__Task details__:
Count how many lines in the material below contain the string "label", with case counting. Reply with the number only.

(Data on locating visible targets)
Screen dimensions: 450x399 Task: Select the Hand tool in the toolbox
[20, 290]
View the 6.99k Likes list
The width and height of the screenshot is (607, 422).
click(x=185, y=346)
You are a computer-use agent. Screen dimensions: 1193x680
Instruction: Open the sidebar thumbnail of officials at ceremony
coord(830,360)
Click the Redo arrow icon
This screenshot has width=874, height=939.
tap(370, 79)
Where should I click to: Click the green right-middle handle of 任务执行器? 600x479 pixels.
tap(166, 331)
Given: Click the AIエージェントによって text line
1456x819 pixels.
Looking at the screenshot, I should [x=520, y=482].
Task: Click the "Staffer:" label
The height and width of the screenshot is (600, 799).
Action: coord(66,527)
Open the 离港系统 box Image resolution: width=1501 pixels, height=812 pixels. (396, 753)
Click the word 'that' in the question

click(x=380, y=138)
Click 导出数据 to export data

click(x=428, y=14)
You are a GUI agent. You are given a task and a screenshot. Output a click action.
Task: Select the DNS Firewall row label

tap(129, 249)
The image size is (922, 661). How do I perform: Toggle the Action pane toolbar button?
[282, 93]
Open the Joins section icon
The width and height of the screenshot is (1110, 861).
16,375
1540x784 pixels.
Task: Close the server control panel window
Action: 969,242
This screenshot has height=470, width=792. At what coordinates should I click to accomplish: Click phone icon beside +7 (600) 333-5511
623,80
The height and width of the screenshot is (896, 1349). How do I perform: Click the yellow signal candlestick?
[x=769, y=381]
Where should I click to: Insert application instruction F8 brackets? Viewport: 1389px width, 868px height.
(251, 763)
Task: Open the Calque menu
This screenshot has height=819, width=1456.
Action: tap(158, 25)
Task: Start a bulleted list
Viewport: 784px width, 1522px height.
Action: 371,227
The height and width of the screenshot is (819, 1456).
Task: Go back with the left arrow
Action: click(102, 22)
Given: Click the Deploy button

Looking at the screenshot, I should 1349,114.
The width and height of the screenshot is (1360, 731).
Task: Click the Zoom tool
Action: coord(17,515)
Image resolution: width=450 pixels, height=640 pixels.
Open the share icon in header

__Solution__:
2